Behind the scenes, the Prime Minister stresses that 2010 will be a very important year for his Government. He plans to stake out an economic plan that people "can understand and buy into".
In 2010, Key will be focused on "growing the revenue line".
So far, the PM has put out little detail in public on this score.
His contention is that New Zealand needs to "move up the value curve"; have a tax system that encourages savings and investment; focus its international business ambitions in the Asia Pacific region; produce more high-quality products; and maximise the New Zealand brand.
In Key's prescription, the Government's role is about changing the balance and allocation of the country's resources. This is code for re-balancing the economy so that there is more incentive for individual Kiwis (and businesses) to stay and invest.
Among the paradigm shifts Key wants to effect are getting business switched on to investing in research and development and getting business to learn to accept a higher dollar.
Potential game changes include more focus on food production, utilising New Zealand's water resources more effectively, and scaling up petroleum production.
Two issues have clearly spooked the Prime Minister.
First, leading businesspeople have made it clear they are not impressed with the quick-fire manner in which Key publicly jettisoned the recommendations that Don Brash's team rolled out in the 2025 Taskforce's first report.
While the business sector doesn't adopt Brash's report holus bolus, many are not happy that the Government's standard response to many politically unpalatable options has been to close off debate rather than engage in the substantive recommendations, many of which simply mirror suggestions by reputable bodies like the OECD.
Second, the latest TV3 poll shows nearly 40 per cent of respondents believe Key is more about "style than substance" .
The upshot is this rating on the preferred Prime Minister stakes has dropped to under 50 per cent for the first time this year.
He has also suffered a 9.4 per cent loss on the approval ratings for how he is performing his role.
For a poll-driven Prime Minister like Key, the second factor will be of the highest importance as it confirms trends in the Government's own in-house polls. The upshot is Key has used his final business briefings for 2009 to reassure businesspeople that the Government is not opposed to all the Brash taskforce recommendations.

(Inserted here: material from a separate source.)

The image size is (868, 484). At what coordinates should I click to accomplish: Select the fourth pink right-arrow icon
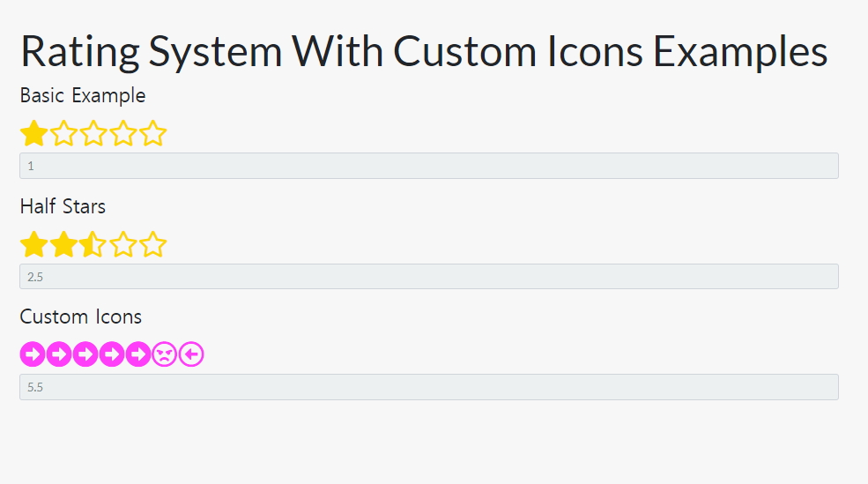pyautogui.click(x=112, y=354)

It doesn't want to "rip the guts" out of the Government's expenditure line. But if the Government holds new Budget spending to a constant $1.1 billion increase each year, over time this will have the effect of pulling Government spending back down towards 30 per cent of GDP and, in Key's words, "force change through the system".
Drawing a line under this year ought to be a relatively simple matter.
The Government has largely succeeded in maintaining a constant tone. Business confidence is steady. The "green shoots" are finally flowering.
Yesterday, Finance Minister Bill English underlined that despite some positives in the half-year economic and fiscal update, next year's Budget will still be a challenge.
Westpac's economists were more to the point, saying the Government was stuck between a rock and a hard place. While economic activity was improving, the legacy of the recession and past big spending meant choices were limited.
Of particular interest is Westpac's concern that the core Government expenses are forecast to rise by 19.1 per cent between June 2009 and June 2014. It notes that is despite the Government remaining committed to the $1.1 billion cap on new operational spending from June 2011, growing at 2 per cent a year thereafter.
While Westpac notes that the higher expenses largely reflect higher inflation-indexed benefit costs, it is clear that the Key Government will still be faced with major cost-cutting at the 2010 Budget if it is to return the budget deficit profile to manageable proportions.
Key may wish he had been less categorical on the Brash prescription when his Government has to get down to the wire and cut wasteful programmes.
On the revenue side, the corporate tax take will be sluggish. But Westpac notes that from 2011, the weaker corporate taxes should be offset by higher PAYE and GST.
Where does this leave Key?
Changing New Zealanders' expectations will be a challenge.
But the Government has learned from the Brash episode.
Rob Cameron's Capital Markets taskforce will get an easy trot today. Cameron has widely telegraphed the recommendations.
Commerce Minister Simon Power will be on song and on cue.